▶ [What is required]: Each record below needs to be written out exactly as it reads.

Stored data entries
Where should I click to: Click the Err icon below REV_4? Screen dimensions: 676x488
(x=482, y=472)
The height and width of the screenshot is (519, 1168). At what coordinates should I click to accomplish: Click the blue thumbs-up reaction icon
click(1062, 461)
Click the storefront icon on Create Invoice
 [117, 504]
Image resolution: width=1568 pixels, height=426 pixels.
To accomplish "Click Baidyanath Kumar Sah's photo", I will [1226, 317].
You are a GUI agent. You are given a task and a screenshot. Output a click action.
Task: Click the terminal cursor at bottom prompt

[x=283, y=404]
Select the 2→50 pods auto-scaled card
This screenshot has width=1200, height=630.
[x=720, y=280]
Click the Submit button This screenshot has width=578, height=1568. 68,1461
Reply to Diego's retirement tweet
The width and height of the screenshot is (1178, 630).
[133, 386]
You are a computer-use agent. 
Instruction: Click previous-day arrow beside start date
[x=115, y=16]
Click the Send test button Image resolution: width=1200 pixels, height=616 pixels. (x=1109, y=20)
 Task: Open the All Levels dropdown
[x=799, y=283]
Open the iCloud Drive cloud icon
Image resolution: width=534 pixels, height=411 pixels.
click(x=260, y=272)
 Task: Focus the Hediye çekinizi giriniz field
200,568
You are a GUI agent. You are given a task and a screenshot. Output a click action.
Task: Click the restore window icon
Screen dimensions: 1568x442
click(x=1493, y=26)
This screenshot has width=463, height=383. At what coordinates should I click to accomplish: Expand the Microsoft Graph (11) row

▶ [Task answer]:
Where should I click to: Click the Err icon below REV_4? Screen dimensions: 676x488
(x=482, y=472)
The height and width of the screenshot is (519, 1168). At what coordinates should I click to accomplish: Click the blue thumbs-up reaction icon
click(1062, 461)
Click the storefront icon on Create Invoice
 [117, 504]
Image resolution: width=1568 pixels, height=426 pixels.
To accomplish "Click Baidyanath Kumar Sah's photo", I will [1226, 317].
You are a GUI agent. You are given a task and a screenshot. Output a click action.
Task: Click the terminal cursor at bottom prompt

[x=283, y=404]
Select the 2→50 pods auto-scaled card
This screenshot has width=1200, height=630.
[x=720, y=280]
Click the Submit button This screenshot has width=578, height=1568. 68,1461
Reply to Diego's retirement tweet
The width and height of the screenshot is (1178, 630).
[133, 386]
You are a computer-use agent. 
Instruction: Click previous-day arrow beside start date
[x=115, y=16]
Click the Send test button Image resolution: width=1200 pixels, height=616 pixels. (x=1109, y=20)
 Task: Open the All Levels dropdown
[x=799, y=283]
Open the iCloud Drive cloud icon
Image resolution: width=534 pixels, height=411 pixels.
click(x=260, y=272)
 Task: Focus the Hediye çekinizi giriniz field
200,568
You are a GUI agent. You are given a task and a screenshot. Output a click action.
Task: Click the restore window icon
Screen dimensions: 1568x442
click(x=1493, y=26)
This screenshot has width=463, height=383. At what coordinates should I click to accomplish: Expand the Microsoft Graph (11) row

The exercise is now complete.